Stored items
◆ ◆ ◆ ◆

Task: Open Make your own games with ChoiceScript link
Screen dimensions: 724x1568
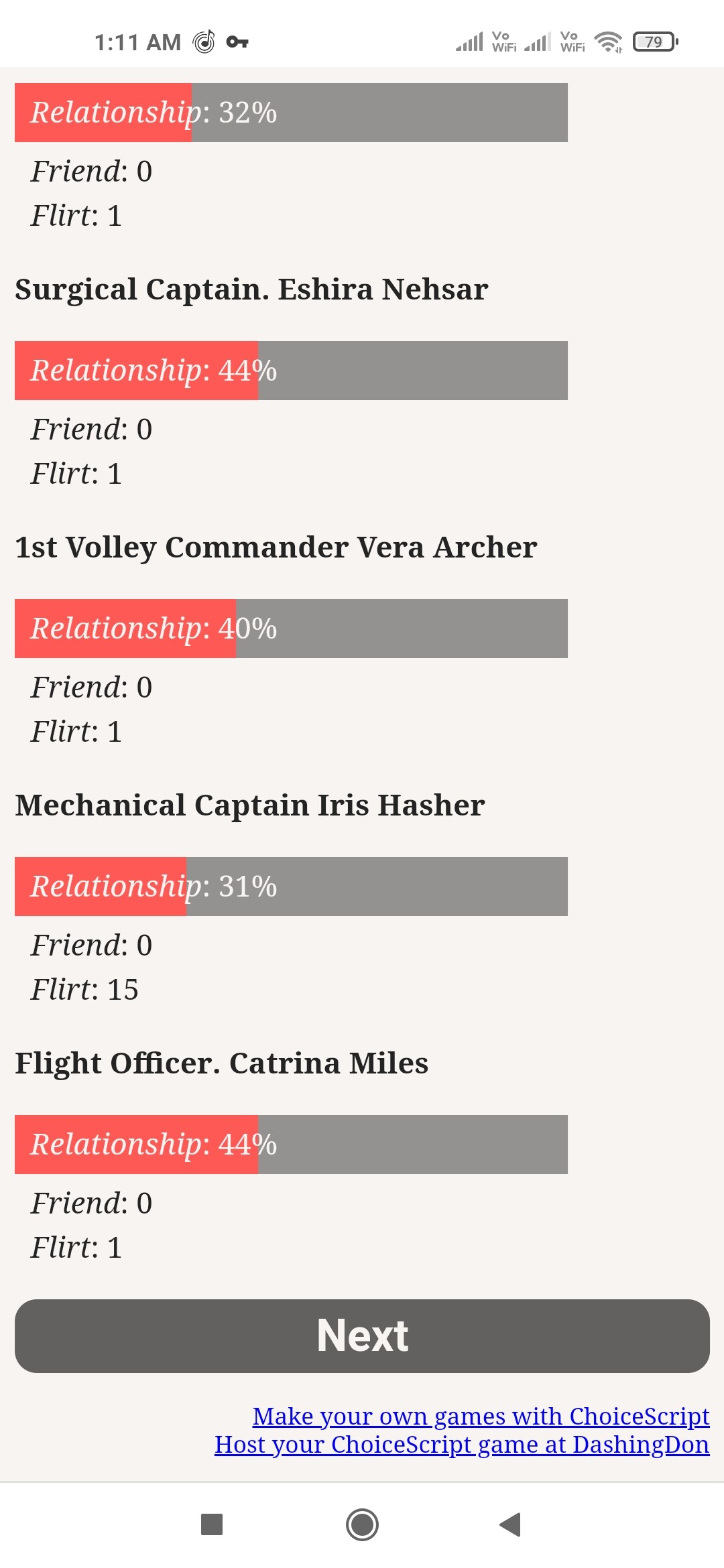Action: click(x=481, y=1416)
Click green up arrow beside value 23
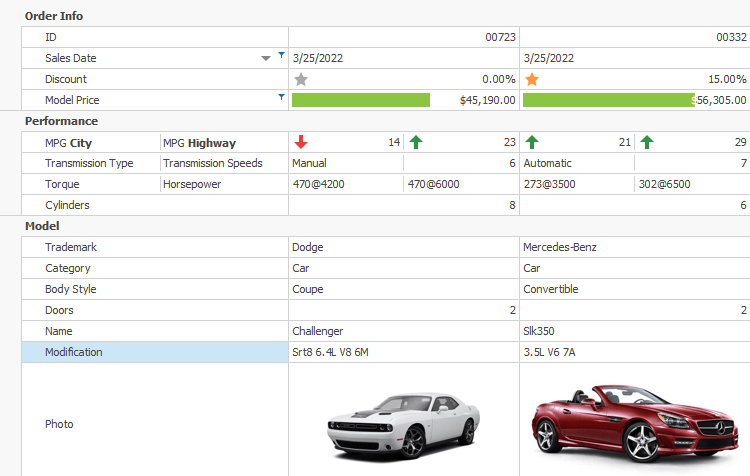Screen dimensions: 750x476 416,142
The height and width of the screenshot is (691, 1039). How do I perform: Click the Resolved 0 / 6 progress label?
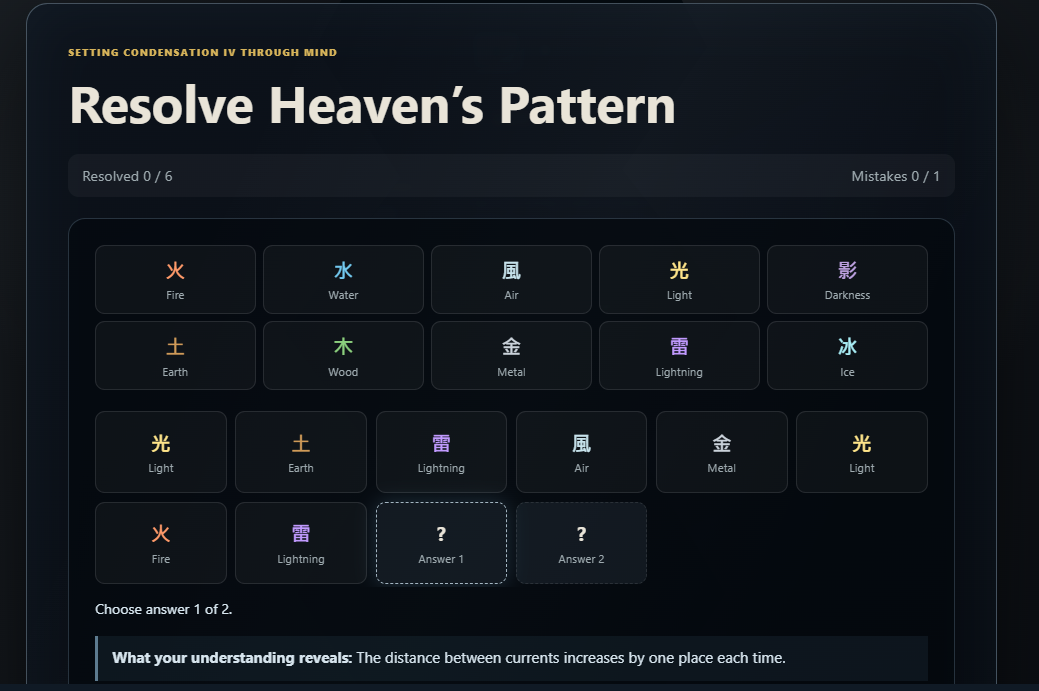point(127,176)
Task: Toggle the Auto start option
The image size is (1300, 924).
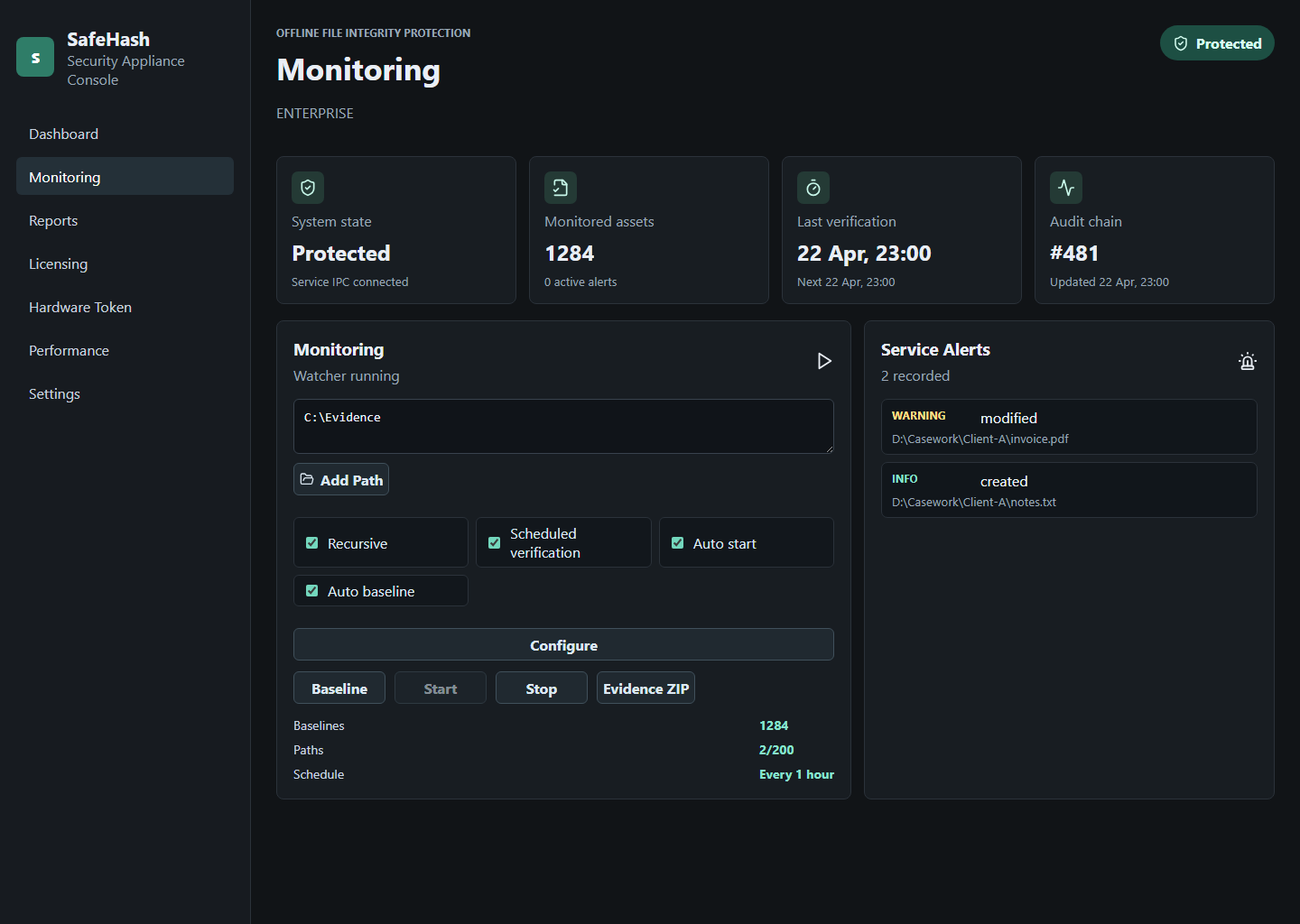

◆ ◆ ◆ ◆

> **What needs to be done**
Each line of the entries above that contains "Task" is to be copied.

> **Solution below**
Task: Open Make your own games with ChoiceScript link
Task: Toggle the Auto start option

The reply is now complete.